Atom est la dernière incarnation d'un standard (IETF) de
syndication (comme RSS précédemment). Roller,
le logiciel qui supporte ce blog et désormais
développé chez
Apache, permet de publier des flux dans ce format depuis
quelques mois (voici le mien)
grâce à Dave Johnson
(son créateur et employé Sun). Dave couvre le
sujet Atom régulièrement sur son blog.
Il y parle aussi de Rome
(une création P@
maintenant chez Google), l'API Java probablement la plus
utilisée pour consommer et
générer
de l'ATOM (sans jeu de mot bien sûr).
APP (Atom Publishing Protocol) est une partie complémentaire
du standard pour faire de la publication. C'est une technologie
clairement dans la mouvance REST dont
GData
de google est une première implémentation
utilisé par exemple dans Google Calendar.

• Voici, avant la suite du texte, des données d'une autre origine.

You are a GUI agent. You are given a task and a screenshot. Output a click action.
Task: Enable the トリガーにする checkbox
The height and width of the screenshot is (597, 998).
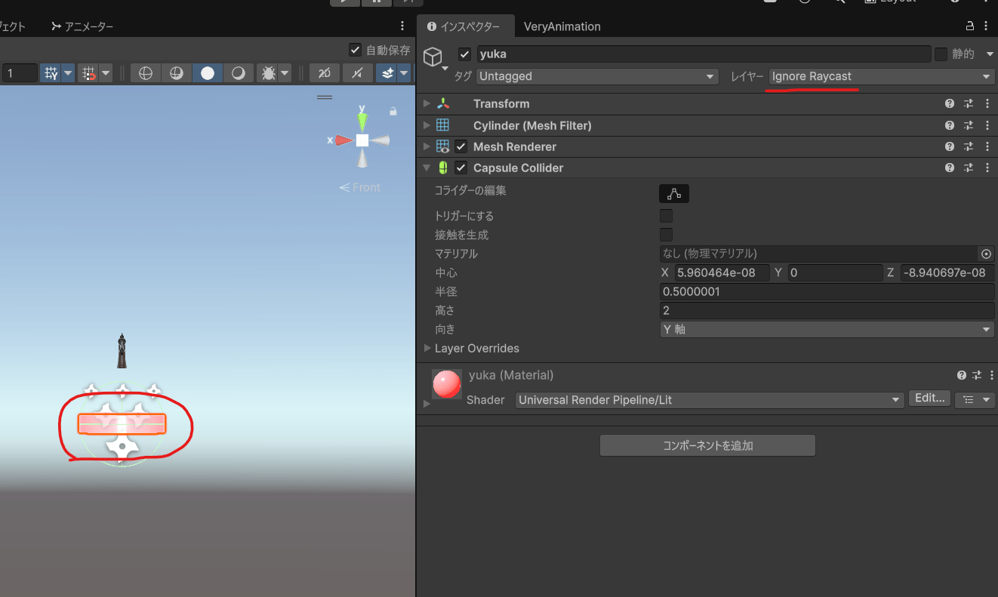666,216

Avec tous ses standards et ces implications d'ingénieurs,
reste à voir ce que Sun va faire en matière
de produits :)
Quant à la prédiction de Tim "Le protocole de publication
Atom aura un impact plus grand que XML", vu ce
qu'on a fait d'XML par rapport à ce qui n'était
à la base qu'une simplification de SGML, je suis curieux de
voir la ce que l'avenir nous réserve!
( janv. 30 2007, 11:05:46 PM CET )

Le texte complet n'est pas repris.